Autism spectrum disorder: A mitochondrial disorder.

Letter to the Editor

With interest, we read the review article by Ahmadabadi et al. on autism spectrum disorders (ASDs) in inborn errors of metabolism (IEM) (1). They reviewed 37 studies, and found that IEMs underlie autistic features in <5% of the patients, and that there is growing evidence on the association between ASDs and mitochondrial disorders (MIDs), including mitochondrial encephalopathy, lactic acidosis, stroke-like episodes (MELAS) syndrome, and respiratory chain complex III/IV deficiency (1). The authors concluded that the syndromic autism, a strong family history, or consanguinity suggest IEM (1). However, we have raised the following comments and concerns:

We disagree with the idea that mitochondrial disorders (MIDs) have only two points of onset as they can occur at any age, and their broad variability, even in a family, results from the peculiarities of mitochondrial genetics.
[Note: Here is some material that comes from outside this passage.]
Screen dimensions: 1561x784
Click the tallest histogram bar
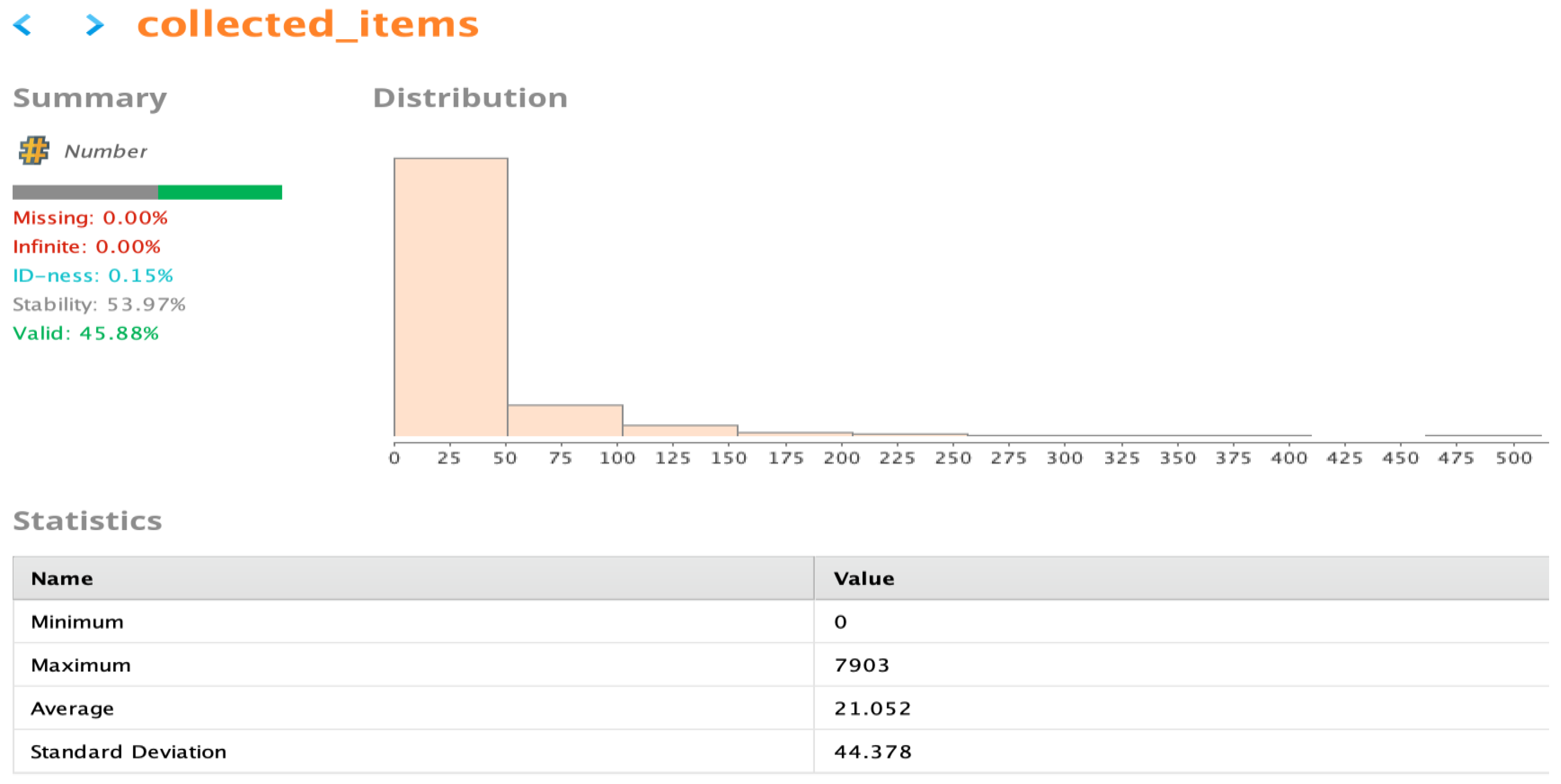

Due to mutations in mtDNA-located genes, MIDs are maternally transmitted, and the underlying mtDNA mutations may not occur in each mtDNA copy (heteroplasmy). Moreover, mtDNA copy number may considerably vary from one mitochondrion to another mitochondrion, particularly if the mutation is located in a nuclearly-encoded gene. MIDs frequently manifest in the central nervous system (CNS), and the CNS manifestations may include psychiatric or neurological diseases or both. The psychiatric diseases range from mild cognitive impairment and personality change to delirium and psychosis. Autism has been frequently reported in MIDs (2) and may or may not be associated with cerebral morphological alterations.
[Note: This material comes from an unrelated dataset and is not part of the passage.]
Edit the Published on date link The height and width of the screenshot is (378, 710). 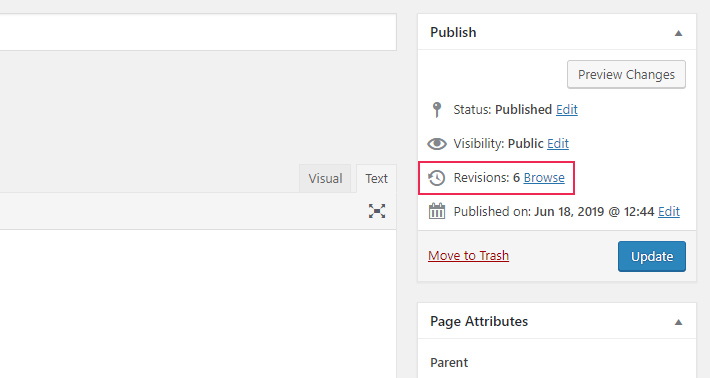pos(669,211)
We also disagree that ASD occurs only in MELAS and complex-III/IV deficiency (1). ASD has also been reported in a patient carrying the mtDNA variant m.8363G>A, whose sister was carrying the same variant and presented with Leigh syndrome (3), as well as in two Korean siblings carrying the variant c.790C>T in TFB2M (4). In a study on 60 ASD patients, single mtDNA deletions were detected in 16.6% of the patients (5). In the same study, the ten patients with mtDNA deletions also carried single nucleotide variants (SNVs) in ASD-associated genes (5). In a study on 95 ASD patients, the mtDNA content decreased in the ASD patients, and 49 putative pathogenic mtDNA variants were detected (6). In a study on 10 families with ASD, whole-exome sequencing revealed the variants of interest (VOIs) in the ND5 gene in one family and VOIs in ATP6 and NDUFS4 in another family (7). In a study on 24 Iranian ASD patients, mtDNA mutations 16126T>C, m.14569G>A, and m.,1811A>G, all of which were located in non-coding regions, showed a significant relationship with ASD (8).

In general, there is ample evidence indicating that the IEM, which is most frequently associated with ASD, is MID. According to the literature, the mtDNA variants but not the nDNA variants have been more frequently associated with ASD. Patients with an ASD should be first examined in terms of the presence or absence of MID.